Le turf qui monte, qui monte !

Ca n’est pas nouveau, en France, le hippisme est un sport très populaire et très suivi puisqu’il rallie quelques 6 millions de turfistes et rapporte la somme de 10 millions d’euros. C’est presque une tradition !

Cependant, jusqu’à présent le Turf a toujours été considéré comme beaucoup moins rentable que les autres paris sportifs. Ceci s’explique pour deux raisons. Tout d’abord n’oublions pas qu’au moment de l’ouverture des jeux en ligne a eu lieu la Coupe du Monde de football et donc, c’est naturellement que les parieurs sportifs se sont rues sur les sites de paris de football en ligne. Et puis et surtout, en France, le PMU a un monopole écrasant sur les paris hippiques puisqu’il représente le chiffre astronomique de 95% du marche global et 70% du turf en ligne. Il ne reste donc que très peu de place pour les autres qui doivent se partager ce que veut bien leur concéder le PMU. Les sites de paris hippiques les plus connus sont par exemple : Zeturf, EurosportBet, BetClic, Genybet ou bien Leturf.

Et bien dans ce petit espace, les sites de paris hippiques en ligne sont satisfaits dans l’ensemble et assez sereins face à leurs résultats.
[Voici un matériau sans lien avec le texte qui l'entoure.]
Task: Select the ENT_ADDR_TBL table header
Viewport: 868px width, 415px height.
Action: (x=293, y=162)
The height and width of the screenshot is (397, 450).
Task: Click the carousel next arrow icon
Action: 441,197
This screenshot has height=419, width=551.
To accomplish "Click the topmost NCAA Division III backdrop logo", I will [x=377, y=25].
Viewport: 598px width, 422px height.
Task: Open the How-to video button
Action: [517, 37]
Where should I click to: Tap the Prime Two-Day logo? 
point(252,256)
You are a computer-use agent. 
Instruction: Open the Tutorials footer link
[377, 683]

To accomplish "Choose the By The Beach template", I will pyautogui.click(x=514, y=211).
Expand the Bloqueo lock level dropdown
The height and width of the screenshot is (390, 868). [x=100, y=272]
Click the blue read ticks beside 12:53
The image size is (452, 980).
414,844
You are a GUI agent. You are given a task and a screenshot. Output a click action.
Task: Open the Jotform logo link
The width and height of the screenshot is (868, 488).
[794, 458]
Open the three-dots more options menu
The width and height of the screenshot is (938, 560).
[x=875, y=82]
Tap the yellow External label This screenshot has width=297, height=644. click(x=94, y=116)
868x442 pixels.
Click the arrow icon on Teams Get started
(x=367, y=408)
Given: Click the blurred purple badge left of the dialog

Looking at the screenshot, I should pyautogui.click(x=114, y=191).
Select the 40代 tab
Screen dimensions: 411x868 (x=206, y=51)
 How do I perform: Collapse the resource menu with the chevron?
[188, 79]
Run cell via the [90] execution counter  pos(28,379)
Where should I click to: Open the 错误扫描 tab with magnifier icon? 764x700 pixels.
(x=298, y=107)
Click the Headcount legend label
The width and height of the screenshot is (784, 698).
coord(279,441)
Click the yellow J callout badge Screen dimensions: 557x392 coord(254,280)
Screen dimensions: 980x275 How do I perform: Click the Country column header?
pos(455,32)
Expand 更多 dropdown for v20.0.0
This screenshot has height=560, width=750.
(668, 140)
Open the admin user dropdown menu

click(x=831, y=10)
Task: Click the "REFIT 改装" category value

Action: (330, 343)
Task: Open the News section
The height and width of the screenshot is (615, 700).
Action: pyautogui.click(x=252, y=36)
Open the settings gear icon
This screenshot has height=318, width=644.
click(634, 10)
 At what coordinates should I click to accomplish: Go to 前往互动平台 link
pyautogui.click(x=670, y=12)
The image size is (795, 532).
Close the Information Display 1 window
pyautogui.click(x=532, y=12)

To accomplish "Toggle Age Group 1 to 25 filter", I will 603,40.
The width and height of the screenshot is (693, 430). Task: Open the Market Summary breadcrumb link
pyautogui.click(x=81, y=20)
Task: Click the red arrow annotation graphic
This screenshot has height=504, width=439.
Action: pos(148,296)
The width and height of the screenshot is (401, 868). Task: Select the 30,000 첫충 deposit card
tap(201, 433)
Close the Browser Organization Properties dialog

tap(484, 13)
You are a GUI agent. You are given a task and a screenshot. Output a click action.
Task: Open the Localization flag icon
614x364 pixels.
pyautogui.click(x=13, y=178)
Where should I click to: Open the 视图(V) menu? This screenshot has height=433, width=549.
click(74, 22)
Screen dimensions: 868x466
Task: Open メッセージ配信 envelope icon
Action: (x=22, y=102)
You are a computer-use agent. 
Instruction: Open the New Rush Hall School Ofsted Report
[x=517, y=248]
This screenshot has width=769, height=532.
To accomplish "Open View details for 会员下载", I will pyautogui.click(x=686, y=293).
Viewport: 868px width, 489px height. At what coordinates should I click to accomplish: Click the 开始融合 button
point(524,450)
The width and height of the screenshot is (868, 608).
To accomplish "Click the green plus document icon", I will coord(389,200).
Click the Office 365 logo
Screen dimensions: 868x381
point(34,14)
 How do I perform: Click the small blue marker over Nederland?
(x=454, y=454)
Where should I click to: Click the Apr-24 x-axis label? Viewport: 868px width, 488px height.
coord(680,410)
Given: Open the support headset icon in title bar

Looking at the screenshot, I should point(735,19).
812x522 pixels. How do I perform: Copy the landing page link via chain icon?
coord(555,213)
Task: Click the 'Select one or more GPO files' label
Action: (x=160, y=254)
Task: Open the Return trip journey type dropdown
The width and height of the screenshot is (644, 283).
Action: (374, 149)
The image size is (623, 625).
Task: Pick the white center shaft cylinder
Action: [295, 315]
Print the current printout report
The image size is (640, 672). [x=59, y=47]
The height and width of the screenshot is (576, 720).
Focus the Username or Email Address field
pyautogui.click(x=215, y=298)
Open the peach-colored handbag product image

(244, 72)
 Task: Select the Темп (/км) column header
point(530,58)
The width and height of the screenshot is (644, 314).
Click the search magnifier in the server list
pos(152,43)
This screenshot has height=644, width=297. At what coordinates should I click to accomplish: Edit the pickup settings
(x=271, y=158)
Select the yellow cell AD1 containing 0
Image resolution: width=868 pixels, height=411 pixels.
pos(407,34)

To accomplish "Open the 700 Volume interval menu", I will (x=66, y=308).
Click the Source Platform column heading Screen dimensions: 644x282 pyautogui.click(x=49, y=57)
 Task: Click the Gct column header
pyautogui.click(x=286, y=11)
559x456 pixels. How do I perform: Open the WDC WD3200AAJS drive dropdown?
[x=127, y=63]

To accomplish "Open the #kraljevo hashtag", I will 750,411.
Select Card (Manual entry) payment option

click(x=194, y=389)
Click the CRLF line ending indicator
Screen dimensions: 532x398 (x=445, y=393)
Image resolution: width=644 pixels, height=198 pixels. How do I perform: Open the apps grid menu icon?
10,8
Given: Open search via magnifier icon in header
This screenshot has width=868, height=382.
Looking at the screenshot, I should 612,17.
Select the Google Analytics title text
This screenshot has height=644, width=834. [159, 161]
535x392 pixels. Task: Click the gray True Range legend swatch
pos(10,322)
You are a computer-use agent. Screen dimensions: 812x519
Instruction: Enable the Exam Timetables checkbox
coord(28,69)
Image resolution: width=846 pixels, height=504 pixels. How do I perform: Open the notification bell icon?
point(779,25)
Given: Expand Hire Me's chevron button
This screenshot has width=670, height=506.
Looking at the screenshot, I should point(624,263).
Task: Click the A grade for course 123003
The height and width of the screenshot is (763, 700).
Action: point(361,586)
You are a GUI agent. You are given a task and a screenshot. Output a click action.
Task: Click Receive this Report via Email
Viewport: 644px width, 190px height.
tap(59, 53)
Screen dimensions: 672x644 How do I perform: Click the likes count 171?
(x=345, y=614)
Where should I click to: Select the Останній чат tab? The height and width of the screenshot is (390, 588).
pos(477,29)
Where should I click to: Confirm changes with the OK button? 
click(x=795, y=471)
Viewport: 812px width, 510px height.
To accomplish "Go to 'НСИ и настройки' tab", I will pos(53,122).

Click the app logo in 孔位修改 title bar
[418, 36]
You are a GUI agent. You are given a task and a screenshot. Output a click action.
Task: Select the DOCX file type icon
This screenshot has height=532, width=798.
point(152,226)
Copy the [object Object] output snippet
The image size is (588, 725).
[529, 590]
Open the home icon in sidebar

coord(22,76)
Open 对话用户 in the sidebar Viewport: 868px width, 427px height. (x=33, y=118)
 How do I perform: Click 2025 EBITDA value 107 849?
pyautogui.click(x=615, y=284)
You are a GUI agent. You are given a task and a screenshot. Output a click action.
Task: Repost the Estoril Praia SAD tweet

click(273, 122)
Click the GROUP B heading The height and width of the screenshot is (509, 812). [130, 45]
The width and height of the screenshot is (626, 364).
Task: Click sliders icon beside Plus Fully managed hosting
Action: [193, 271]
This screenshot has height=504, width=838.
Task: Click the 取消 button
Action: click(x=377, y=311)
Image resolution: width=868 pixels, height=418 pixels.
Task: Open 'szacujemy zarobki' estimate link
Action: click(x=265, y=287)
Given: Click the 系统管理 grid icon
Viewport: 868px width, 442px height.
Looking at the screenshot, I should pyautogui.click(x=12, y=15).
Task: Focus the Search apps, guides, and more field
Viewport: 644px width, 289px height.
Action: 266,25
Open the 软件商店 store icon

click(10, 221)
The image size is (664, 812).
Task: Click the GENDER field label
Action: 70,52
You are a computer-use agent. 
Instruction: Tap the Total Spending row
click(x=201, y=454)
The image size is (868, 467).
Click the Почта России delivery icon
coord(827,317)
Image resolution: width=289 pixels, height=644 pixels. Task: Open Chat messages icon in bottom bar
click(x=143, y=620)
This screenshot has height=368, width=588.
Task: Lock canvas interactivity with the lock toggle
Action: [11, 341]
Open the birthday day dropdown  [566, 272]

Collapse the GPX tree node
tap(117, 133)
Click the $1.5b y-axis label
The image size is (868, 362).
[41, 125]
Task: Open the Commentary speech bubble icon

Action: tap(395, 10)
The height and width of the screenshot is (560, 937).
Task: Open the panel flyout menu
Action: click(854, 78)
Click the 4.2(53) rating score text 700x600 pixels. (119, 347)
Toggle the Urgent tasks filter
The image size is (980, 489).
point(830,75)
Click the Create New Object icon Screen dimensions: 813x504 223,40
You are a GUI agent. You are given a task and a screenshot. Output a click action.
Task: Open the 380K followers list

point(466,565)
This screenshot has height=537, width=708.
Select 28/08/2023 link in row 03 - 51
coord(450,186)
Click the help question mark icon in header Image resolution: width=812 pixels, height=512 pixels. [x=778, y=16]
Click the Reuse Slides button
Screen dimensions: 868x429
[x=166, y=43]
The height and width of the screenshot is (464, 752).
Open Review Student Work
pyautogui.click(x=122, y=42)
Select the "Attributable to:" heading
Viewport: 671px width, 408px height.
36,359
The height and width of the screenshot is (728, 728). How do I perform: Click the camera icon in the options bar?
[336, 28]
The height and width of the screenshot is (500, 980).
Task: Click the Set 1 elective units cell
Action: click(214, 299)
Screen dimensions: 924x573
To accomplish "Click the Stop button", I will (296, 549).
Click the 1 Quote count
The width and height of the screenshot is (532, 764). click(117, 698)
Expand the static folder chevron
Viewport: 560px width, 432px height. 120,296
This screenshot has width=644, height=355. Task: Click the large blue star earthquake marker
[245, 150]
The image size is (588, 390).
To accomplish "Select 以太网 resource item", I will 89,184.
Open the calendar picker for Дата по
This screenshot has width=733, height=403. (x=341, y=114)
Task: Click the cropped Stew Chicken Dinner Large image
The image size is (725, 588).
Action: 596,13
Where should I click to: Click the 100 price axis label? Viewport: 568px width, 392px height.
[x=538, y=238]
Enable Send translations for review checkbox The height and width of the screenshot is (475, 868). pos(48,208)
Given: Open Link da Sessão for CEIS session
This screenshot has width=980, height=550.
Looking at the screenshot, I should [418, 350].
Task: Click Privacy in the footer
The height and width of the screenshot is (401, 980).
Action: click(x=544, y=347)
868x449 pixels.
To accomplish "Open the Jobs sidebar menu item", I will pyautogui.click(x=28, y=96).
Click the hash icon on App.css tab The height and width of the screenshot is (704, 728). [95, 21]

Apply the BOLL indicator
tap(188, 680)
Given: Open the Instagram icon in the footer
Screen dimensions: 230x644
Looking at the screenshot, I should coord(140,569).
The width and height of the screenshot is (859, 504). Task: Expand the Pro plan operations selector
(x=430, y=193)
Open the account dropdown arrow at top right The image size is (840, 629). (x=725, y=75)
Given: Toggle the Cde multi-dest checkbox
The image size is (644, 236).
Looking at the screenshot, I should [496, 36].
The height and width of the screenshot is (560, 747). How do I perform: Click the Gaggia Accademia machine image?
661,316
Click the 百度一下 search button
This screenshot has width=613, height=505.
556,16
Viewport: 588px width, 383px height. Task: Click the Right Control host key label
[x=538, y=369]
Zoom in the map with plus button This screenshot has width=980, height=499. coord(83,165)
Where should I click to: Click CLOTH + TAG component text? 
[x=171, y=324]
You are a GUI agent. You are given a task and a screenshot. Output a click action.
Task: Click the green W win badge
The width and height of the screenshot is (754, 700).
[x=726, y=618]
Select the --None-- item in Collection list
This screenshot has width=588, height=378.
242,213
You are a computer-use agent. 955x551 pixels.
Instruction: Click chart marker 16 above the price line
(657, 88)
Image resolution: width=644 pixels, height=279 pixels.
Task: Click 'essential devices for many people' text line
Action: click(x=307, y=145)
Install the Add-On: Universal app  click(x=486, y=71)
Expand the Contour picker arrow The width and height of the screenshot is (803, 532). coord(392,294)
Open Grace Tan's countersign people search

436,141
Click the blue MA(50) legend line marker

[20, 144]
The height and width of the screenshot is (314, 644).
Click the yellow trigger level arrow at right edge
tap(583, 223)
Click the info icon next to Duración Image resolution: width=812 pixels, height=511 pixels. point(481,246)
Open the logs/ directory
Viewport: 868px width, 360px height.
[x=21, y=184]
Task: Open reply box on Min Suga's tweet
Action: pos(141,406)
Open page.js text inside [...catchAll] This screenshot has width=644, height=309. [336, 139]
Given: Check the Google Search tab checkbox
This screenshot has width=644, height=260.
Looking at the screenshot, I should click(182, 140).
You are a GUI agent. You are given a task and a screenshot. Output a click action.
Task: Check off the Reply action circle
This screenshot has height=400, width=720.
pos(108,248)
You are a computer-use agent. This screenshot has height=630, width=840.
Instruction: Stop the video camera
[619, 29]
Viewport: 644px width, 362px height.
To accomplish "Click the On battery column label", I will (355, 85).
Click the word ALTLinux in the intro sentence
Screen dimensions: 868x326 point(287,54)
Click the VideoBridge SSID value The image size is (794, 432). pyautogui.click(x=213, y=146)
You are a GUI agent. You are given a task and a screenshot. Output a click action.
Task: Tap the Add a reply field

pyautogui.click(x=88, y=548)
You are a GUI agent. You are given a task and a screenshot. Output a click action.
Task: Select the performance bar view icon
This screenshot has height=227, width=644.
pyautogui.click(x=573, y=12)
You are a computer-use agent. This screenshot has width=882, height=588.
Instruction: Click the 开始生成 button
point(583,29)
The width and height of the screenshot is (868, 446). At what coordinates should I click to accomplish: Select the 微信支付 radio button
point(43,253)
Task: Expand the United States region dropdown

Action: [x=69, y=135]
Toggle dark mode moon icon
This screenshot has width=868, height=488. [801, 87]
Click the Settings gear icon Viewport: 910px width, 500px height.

Y a-t-il matière à penser que ce marché pourrait concurrencer les autres paris sportifs ?

Enquête.

Comme nous l’avons dit en début d’article, le hippisme en France est une vieille tradition et donc, il n’y a pas besoin de matraquer les différents médias de publicités, campagnes marketing etc pour qu’il atteigne le cœur des français ; ce sport est acquis !

De plus, le parieur hippique est en règle général un parieur averti contrairement aux autres parieurs sur d’autres sports ou la, les profils des parieurs sont multiples. Le turfiste ne se risque pas à faire un pari sans s’être précédemment inspire des différents pronostics ou sans s’être inquiéter de la cote. De plus, il n’a besoin d’aucun « rabatteur » pour comparer les différentes offres.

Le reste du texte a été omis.